Task requirements = Your job is to write out each record precisely as it stands.

[Stored data]
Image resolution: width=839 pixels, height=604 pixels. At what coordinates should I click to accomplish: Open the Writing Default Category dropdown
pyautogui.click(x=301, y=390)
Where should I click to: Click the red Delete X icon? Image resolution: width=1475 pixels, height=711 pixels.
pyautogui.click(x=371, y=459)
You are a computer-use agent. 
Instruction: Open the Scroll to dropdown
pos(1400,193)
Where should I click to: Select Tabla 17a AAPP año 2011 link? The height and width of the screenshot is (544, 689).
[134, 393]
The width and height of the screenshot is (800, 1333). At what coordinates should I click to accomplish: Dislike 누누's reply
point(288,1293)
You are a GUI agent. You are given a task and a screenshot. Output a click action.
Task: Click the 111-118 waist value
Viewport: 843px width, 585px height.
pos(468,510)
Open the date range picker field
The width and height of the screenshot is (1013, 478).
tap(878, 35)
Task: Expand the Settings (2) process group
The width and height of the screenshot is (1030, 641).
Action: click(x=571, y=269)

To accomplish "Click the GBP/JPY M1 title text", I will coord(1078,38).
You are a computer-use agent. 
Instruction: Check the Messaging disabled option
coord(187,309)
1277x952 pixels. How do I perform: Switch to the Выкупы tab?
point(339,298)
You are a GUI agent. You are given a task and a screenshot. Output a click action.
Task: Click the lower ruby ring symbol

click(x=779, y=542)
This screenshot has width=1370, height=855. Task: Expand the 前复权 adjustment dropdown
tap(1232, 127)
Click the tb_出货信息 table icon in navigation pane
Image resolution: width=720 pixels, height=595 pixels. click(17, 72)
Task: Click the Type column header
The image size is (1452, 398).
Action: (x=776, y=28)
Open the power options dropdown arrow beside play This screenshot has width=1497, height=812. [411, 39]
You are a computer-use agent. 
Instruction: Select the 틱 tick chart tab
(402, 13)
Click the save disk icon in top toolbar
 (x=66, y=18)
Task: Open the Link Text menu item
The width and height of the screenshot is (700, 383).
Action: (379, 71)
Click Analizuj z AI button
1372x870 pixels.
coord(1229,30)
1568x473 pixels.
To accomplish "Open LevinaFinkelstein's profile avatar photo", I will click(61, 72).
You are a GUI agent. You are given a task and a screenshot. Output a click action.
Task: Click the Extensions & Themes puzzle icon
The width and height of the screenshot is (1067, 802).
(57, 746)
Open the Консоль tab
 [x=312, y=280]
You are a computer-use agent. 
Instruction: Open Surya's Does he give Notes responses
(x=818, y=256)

Written solution =
Image resolution: width=839 pixels, height=604 pixels. At what coordinates should I click to accomplish: Open the Writing Default Category dropdown
pyautogui.click(x=301, y=390)
Where should I click to: Click the red Delete X icon? Image resolution: width=1475 pixels, height=711 pixels.
pyautogui.click(x=371, y=459)
You are a computer-use agent. 
Instruction: Open the Scroll to dropdown
pos(1400,193)
Where should I click to: Select Tabla 17a AAPP año 2011 link? The height and width of the screenshot is (544, 689).
[134, 393]
The width and height of the screenshot is (800, 1333). At what coordinates should I click to accomplish: Dislike 누누's reply
point(288,1293)
You are a GUI agent. You are given a task and a screenshot. Output a click action.
Task: Click the 111-118 waist value
Viewport: 843px width, 585px height.
pos(468,510)
Open the date range picker field
The width and height of the screenshot is (1013, 478).
tap(878, 35)
Task: Expand the Settings (2) process group
The width and height of the screenshot is (1030, 641).
Action: click(x=571, y=269)

To accomplish "Click the GBP/JPY M1 title text", I will coord(1078,38).
You are a computer-use agent. 
Instruction: Check the Messaging disabled option
coord(187,309)
1277x952 pixels. How do I perform: Switch to the Выкупы tab?
point(339,298)
You are a GUI agent. You are given a task and a screenshot. Output a click action.
Task: Click the lower ruby ring symbol

click(x=779, y=542)
This screenshot has width=1370, height=855. Task: Expand the 前复权 adjustment dropdown
tap(1232, 127)
Click the tb_出货信息 table icon in navigation pane
Image resolution: width=720 pixels, height=595 pixels. click(17, 72)
Task: Click the Type column header
The image size is (1452, 398).
Action: (x=776, y=28)
Open the power options dropdown arrow beside play This screenshot has width=1497, height=812. [411, 39]
You are a computer-use agent. 
Instruction: Select the 틱 tick chart tab
(402, 13)
Click the save disk icon in top toolbar
 (x=66, y=18)
Task: Open the Link Text menu item
The width and height of the screenshot is (700, 383).
Action: (379, 71)
Click Analizuj z AI button
1372x870 pixels.
coord(1229,30)
1568x473 pixels.
To accomplish "Open LevinaFinkelstein's profile avatar photo", I will click(61, 72).
You are a GUI agent. You are given a task and a screenshot. Output a click action.
Task: Click the Extensions & Themes puzzle icon
The width and height of the screenshot is (1067, 802).
(57, 746)
Open the Консоль tab
 [x=312, y=280]
You are a computer-use agent. 
Instruction: Open Surya's Does he give Notes responses
(x=818, y=256)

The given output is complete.